新しい町名として「固いこと金石(きんせき)の交わり」(固い約束の意味)から「金石(かないわ)町」を採用した。宮腰地域が金石町本町(1889年に石川郡上金石町に改称)、大野地域が金石町庄町(1871年に石川県金石町、1889年に石川郡下金石町に改称)となるも、金石町庄町となった大野町は一般的には大野町と通用することが多く、金石は宮腰地域として認知された。

このため、大野町は不都合が生じ、当時の石川県庁や明治政府に町名変更を請願し、1898年3月12日に大野地域(当時の下金石町)が「大野町」に改称された。1923年に金石電気鉄道の金石と大野港間が開業され、1935年12月16日に金沢市に編入合併された。

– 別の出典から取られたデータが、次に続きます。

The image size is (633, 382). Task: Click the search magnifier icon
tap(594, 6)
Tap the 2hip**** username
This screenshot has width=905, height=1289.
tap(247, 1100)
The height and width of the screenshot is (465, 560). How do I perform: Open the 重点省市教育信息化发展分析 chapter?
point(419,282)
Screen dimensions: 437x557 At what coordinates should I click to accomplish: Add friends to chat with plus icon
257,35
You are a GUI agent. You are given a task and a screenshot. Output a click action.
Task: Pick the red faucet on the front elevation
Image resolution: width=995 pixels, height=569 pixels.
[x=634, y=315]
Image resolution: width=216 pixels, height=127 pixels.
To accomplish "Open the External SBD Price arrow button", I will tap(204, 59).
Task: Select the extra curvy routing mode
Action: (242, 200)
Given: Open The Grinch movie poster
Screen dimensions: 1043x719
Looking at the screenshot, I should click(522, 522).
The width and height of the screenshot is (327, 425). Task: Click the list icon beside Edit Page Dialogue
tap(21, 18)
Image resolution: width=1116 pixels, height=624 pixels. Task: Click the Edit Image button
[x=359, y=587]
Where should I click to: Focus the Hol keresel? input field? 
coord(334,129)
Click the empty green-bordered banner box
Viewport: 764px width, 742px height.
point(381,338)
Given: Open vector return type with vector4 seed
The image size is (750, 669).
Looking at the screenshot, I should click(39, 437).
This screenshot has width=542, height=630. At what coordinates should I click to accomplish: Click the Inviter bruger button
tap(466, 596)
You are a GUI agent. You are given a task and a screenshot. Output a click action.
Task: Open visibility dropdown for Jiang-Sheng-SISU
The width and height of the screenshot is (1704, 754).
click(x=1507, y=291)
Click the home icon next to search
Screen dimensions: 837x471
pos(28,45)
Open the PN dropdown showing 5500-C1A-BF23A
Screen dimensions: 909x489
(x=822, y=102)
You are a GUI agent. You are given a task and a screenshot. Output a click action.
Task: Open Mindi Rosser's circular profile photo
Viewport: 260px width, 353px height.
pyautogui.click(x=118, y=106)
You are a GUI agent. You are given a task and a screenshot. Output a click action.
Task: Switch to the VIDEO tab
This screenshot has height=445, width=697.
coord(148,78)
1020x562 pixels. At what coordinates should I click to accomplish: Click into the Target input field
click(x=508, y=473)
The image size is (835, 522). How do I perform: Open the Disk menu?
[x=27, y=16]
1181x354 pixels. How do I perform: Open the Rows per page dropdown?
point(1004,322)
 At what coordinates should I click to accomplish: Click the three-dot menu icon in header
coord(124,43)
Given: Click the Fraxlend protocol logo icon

また、元和年間(1615年から1624年)に直江屋伊兵衛(なおえや・いへえ)によって始められたしょう油の生産地としても知られ、江戸時代のしょう油5大生産地(銚子、野田、小豆島、竜野)となっている。金沢市編入前までは大野町は11の大字に分かれていたが、編入後は「大野町」が継承され、編入後に11の町名は大野町1丁目から7丁目に再編された。1970年11月1日に金沢港が開港し、1971年12月16日に北陸鉄道金石線が全線で廃止され、1996年2月に金沢市の「こまちなみ保存区域」の指定を受けた。

開場時間は11時から21時まで。